In the United Kingdom, noted policy leaders such as Pat Carlen and the Howard League are amongst those calling for decarceration and social (re)investment. I commend Angela Davis’s book entitled, Are Prisons Obsolete? Indeed, others besides Angela have also characterized the push to criminalize the most dispossessed as the present manifestation of discrimination and bias on the basis of race, ability, class, gender and sexuality, and argue that this demands we examine our fundamental beliefs and notions of whose interests and biases are privileged.

Once we face those realities, it will not take much to tap into our righteous rage and move into action.

It seems quite ludicrous that we continue to pretend that telling women and girls not to take drugs to dull the pain of abuse, hunger or other devastation, or tell them that they must stop the behaviour that allowed them to survive poverty, abuse, disabilities, et cetera, in the face of no current or prospect of any income, housing, medical, educational or other supports. Surely releasing women and girls to the street with little more than psycho-social, cognitive skills or drug abstinence programming, along with the implicit judgment that they are in control of and therefore responsible for their situations, including their own criminalization. We absolutely reject and resist such notions.

In Canada, in 1996, we decided to follow the U.S. lead when the federal government eliminated the Canada Assistance Plan and therefore the essential nature of Canadian standards of social, medical and educational resourcing. We have now experienced the same sorts of cuts and knee-jerk band aid responses – all of which presume criminality and perpetuate the problems of the past, be they crime prevention, homelessness, restorative justice or other responses.

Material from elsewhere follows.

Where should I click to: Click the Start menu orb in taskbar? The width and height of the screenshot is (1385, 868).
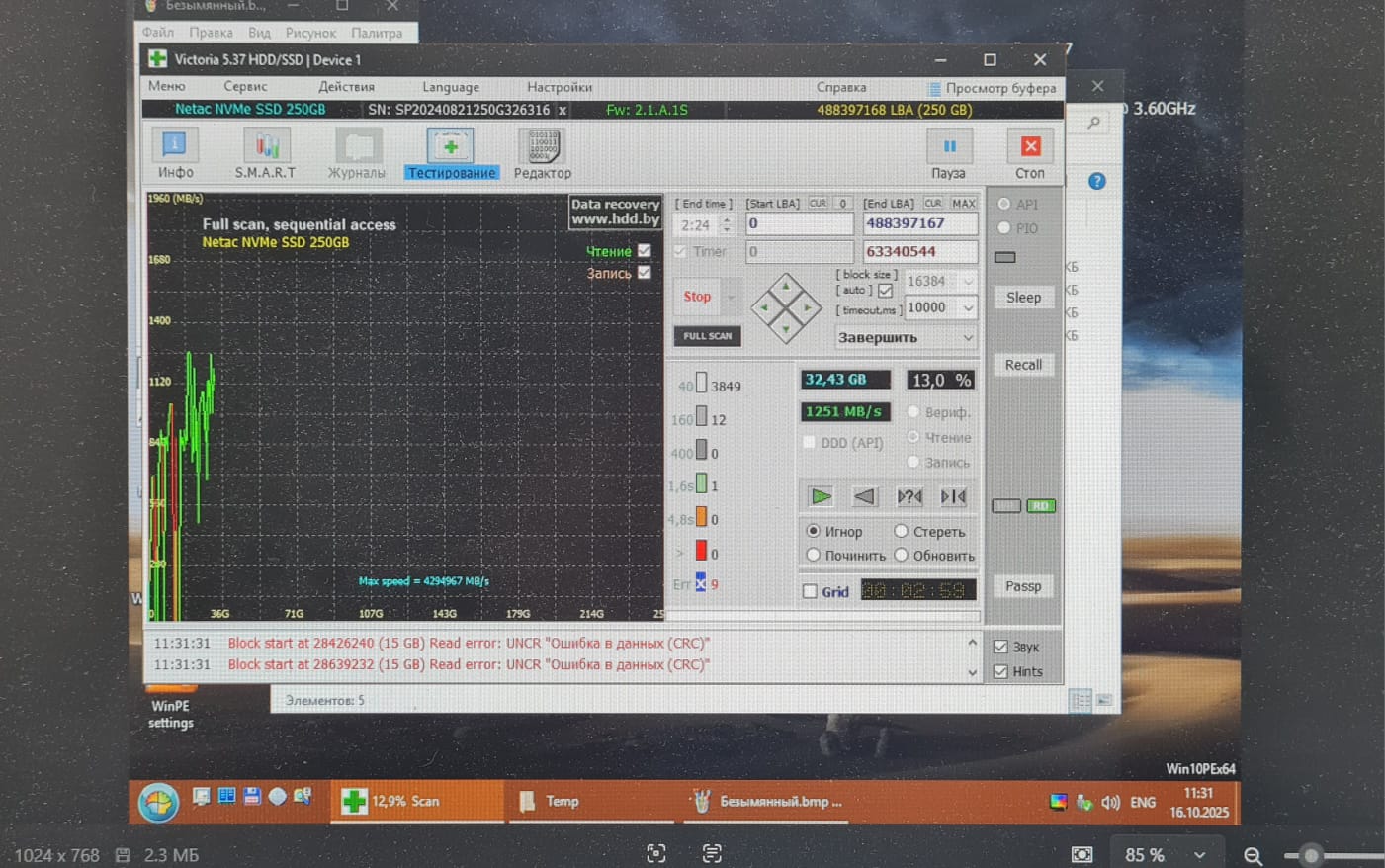[158, 802]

Imagine the results if we instead decided to ensure that every prisoner learned about the history of the use of criminal law to colonize Aboriginal peoples to separate them from their land and culture, the criminalization of the indigent and homeless through laws prohibiting vagrancy and night walking, while simultaneously failing to condemn the abuse of power and force by police and prison personnel, the neglect of institutionalized persons. Imagine if we chose to reject current theories of crime and criminality and instead chose to focus on trying to prevent – and when unsuccessful punish – those who perpetrate the most harmful behaviours … those who wage war – Why hasn’t Bush been indicted for war crimes or crimes against humanity? Also, what about those who hoard essential goods, make excess profits, irresponsibly and negligently handle toxic cargo, crimes against social harmony, economic and/or even governmental order. What would the system look like if we prosecuted and sentenced people for lying while running for office, wrongful use or access to government power and public resources?